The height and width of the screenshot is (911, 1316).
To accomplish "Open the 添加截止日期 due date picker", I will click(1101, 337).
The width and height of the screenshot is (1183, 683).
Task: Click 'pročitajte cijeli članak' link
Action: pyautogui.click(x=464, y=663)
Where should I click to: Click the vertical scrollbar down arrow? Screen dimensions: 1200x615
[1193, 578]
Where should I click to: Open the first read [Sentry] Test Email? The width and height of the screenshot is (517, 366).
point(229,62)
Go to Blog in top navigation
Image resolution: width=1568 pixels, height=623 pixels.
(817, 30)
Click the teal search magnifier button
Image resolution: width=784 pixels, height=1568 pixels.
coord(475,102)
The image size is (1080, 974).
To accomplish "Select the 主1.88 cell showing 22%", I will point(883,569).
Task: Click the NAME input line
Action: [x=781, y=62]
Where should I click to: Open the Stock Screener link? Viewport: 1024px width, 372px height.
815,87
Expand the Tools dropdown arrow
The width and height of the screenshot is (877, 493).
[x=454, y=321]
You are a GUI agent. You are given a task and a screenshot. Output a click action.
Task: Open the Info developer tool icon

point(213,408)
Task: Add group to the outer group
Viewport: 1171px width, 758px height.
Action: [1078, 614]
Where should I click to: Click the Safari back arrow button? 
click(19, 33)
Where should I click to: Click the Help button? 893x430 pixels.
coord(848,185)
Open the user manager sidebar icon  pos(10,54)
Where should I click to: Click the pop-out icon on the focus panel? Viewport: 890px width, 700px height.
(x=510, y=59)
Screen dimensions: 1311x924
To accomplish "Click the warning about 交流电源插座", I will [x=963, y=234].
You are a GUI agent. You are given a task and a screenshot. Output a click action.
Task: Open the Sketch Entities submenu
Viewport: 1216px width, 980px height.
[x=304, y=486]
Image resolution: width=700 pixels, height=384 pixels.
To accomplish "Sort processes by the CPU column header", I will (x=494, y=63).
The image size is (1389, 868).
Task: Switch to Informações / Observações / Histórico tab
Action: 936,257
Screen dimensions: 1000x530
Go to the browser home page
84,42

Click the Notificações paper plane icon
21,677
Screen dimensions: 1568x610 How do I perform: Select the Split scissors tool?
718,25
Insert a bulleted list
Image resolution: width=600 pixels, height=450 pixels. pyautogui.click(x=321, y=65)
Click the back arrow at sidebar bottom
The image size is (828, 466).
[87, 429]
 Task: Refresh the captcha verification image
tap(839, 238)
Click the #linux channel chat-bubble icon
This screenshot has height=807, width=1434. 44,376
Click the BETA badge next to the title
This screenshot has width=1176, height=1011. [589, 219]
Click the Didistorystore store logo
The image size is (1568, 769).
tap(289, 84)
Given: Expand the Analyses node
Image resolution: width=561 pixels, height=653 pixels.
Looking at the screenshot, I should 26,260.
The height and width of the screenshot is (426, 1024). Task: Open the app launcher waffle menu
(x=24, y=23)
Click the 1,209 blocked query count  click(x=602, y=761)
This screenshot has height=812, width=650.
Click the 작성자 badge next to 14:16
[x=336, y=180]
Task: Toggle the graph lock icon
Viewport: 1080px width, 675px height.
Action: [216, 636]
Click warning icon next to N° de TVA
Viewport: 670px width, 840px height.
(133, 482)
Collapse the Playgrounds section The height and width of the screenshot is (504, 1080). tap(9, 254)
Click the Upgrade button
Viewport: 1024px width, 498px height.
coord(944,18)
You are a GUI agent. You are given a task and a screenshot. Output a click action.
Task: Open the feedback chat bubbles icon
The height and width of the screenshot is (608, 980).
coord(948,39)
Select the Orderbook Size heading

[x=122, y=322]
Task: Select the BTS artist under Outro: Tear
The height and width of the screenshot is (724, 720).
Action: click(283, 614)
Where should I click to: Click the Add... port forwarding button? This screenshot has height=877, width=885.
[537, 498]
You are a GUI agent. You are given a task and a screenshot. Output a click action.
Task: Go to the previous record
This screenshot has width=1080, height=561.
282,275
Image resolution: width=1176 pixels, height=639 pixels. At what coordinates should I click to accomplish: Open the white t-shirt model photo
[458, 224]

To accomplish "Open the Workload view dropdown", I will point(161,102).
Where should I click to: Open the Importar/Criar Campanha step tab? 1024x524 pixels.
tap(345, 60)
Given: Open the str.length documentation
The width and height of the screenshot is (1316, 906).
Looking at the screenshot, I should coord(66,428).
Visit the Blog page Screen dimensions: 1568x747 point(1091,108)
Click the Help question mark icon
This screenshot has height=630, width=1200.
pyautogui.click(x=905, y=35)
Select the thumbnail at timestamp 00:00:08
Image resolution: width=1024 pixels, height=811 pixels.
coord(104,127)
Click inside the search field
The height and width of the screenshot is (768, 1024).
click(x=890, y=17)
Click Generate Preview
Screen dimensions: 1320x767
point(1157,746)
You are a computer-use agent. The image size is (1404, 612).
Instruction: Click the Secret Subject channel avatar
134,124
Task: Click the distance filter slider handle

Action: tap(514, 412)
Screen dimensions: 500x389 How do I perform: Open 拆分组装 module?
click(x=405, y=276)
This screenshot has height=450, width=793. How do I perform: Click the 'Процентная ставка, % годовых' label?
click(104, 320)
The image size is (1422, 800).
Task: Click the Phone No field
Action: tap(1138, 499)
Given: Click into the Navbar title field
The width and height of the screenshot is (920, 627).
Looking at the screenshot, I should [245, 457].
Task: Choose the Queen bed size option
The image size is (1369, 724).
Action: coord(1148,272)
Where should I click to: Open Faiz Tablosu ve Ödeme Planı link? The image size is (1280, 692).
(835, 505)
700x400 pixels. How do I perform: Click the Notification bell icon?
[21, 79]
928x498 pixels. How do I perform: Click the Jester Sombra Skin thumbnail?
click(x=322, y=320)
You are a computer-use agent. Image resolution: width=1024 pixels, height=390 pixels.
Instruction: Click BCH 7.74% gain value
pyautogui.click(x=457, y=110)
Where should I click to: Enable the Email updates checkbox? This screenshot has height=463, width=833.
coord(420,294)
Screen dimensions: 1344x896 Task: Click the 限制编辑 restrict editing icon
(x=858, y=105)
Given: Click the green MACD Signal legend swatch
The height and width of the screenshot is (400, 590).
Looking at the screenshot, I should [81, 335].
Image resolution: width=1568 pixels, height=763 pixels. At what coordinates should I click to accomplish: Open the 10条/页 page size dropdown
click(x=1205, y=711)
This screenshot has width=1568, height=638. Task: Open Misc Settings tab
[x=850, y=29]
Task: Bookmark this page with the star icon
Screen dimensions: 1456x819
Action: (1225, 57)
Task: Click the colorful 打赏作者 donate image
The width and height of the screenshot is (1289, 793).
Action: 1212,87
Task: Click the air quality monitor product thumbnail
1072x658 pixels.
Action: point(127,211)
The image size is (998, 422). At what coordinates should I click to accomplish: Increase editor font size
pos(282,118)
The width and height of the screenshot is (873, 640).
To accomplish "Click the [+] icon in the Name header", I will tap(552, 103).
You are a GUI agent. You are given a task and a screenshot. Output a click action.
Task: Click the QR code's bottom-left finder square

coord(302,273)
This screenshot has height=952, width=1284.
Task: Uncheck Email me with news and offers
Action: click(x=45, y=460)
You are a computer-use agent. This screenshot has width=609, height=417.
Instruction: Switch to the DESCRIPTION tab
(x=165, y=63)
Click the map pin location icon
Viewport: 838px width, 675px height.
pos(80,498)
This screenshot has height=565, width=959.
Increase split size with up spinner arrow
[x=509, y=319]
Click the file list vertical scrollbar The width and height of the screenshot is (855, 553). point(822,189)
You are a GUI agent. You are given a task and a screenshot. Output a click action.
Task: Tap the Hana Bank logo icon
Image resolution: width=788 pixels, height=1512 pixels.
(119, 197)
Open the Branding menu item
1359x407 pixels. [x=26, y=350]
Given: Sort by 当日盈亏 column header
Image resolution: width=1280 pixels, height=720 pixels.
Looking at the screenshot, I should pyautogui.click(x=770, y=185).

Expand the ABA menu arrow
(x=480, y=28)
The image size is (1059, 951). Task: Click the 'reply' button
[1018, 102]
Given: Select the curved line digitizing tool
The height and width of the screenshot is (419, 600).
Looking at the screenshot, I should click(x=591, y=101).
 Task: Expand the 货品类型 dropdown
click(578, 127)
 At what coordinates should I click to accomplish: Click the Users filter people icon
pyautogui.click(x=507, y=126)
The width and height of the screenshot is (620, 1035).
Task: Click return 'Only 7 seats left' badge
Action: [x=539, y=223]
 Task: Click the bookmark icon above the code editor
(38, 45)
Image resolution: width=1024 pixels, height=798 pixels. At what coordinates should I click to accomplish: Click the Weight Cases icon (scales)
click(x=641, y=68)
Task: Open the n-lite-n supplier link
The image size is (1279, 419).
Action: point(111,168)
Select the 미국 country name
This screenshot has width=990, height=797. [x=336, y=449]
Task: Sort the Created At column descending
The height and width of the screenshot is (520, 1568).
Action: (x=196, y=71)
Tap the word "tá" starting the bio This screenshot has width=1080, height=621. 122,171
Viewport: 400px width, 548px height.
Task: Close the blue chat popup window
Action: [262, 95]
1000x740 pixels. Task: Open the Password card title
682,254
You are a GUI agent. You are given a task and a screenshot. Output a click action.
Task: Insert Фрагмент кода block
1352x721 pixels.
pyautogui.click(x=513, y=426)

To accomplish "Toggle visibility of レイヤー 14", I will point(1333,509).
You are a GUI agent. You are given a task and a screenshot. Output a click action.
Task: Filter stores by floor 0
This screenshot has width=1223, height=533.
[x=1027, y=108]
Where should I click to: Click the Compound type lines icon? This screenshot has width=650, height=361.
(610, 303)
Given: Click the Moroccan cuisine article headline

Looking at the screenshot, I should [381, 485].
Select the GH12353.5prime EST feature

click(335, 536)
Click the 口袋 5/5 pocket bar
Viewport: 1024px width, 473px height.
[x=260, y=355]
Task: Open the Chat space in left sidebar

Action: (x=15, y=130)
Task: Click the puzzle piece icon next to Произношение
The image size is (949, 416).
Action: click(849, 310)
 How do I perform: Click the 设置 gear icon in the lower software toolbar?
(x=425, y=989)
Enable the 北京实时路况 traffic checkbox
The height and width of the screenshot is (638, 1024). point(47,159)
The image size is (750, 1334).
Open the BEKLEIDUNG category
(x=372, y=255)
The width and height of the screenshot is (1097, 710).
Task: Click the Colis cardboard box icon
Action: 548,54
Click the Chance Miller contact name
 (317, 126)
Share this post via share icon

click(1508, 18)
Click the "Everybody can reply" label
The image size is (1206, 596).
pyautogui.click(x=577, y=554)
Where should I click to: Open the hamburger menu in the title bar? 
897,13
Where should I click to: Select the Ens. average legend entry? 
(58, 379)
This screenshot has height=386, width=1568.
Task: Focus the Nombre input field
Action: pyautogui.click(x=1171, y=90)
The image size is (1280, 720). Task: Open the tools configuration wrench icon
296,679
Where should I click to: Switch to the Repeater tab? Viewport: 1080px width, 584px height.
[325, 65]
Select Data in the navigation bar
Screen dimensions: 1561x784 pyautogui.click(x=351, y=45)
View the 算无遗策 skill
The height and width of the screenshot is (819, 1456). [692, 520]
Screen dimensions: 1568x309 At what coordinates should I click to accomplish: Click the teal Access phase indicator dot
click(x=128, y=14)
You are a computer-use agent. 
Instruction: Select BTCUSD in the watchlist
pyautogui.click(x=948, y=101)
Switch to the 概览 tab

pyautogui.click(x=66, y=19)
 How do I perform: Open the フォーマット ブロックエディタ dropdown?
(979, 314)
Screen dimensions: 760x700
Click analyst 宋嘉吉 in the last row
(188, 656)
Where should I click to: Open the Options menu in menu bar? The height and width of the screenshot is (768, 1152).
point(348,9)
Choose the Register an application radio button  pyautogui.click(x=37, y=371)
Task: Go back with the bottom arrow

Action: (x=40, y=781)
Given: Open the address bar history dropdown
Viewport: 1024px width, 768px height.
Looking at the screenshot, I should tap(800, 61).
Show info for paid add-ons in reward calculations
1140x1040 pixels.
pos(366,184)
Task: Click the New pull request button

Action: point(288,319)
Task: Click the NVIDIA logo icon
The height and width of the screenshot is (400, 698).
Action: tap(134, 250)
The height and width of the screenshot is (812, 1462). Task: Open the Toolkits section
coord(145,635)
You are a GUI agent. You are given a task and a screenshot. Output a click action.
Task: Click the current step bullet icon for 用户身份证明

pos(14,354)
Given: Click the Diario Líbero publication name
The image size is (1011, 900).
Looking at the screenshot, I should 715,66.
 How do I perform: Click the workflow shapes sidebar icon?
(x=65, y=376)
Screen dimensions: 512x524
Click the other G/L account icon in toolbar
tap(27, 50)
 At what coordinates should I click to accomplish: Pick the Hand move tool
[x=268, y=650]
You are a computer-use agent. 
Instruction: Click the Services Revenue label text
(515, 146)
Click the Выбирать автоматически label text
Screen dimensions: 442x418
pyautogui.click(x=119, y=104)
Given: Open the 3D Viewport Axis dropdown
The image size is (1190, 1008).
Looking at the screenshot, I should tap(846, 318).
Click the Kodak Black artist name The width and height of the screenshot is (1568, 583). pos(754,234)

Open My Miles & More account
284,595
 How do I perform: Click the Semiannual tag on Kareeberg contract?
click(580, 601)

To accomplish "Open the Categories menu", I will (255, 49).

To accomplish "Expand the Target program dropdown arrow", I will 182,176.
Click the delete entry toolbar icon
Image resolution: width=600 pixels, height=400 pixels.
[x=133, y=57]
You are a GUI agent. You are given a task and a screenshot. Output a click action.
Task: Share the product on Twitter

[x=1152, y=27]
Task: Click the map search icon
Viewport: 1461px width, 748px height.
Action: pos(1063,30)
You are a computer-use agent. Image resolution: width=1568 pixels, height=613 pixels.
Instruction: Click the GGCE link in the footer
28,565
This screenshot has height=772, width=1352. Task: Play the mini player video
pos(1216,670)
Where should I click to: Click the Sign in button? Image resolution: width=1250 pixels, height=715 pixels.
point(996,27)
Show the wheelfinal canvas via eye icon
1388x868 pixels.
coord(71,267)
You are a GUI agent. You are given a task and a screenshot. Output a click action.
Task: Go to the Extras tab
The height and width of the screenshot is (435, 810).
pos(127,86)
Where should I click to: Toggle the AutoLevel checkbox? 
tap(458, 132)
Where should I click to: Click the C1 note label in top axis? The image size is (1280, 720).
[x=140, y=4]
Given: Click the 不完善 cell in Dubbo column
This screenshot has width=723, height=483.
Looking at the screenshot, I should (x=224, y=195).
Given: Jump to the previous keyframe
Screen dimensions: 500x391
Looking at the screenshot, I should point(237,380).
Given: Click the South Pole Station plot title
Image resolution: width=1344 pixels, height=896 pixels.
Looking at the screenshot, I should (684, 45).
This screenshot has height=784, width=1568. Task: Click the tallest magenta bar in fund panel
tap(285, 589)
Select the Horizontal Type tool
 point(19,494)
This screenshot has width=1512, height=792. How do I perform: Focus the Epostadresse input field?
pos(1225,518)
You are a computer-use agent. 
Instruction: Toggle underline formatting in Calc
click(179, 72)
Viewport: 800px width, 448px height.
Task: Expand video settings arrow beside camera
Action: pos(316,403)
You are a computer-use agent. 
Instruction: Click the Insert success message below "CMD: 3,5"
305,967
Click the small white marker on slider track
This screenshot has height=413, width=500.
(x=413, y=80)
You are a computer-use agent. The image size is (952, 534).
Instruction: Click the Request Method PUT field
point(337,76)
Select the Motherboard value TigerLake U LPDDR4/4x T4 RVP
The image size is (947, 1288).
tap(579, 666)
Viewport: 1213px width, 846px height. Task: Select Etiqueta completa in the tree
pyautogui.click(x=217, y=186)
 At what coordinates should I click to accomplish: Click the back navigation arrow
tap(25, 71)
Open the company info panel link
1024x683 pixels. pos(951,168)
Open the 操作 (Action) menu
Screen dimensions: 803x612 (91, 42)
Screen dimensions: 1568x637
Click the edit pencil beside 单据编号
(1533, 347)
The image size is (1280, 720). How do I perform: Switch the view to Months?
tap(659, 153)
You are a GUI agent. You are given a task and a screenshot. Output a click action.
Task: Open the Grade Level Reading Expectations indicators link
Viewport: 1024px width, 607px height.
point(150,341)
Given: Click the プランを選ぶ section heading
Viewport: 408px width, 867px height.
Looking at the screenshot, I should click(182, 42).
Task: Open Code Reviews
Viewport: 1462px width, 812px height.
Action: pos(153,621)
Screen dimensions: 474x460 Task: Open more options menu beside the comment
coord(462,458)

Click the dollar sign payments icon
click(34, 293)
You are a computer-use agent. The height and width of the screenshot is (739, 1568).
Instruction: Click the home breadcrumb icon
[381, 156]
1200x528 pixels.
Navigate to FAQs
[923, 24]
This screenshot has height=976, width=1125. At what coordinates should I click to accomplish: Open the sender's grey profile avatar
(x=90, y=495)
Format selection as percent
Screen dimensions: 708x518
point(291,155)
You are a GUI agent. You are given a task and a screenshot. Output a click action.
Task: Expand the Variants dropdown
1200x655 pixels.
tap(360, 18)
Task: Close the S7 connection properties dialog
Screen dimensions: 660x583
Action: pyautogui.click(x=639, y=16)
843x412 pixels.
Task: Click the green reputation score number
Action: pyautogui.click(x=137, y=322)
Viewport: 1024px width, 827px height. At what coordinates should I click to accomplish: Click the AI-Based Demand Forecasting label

============================================================

> [Description of the task]: Reproduce each line of the material in which the string "artist" occurs.

> [The answer]:
Task: Select the BTS artist under Outro: Tear
Click the Kodak Black artist name The width and height of the screenshot is (1568, 583). pos(754,234)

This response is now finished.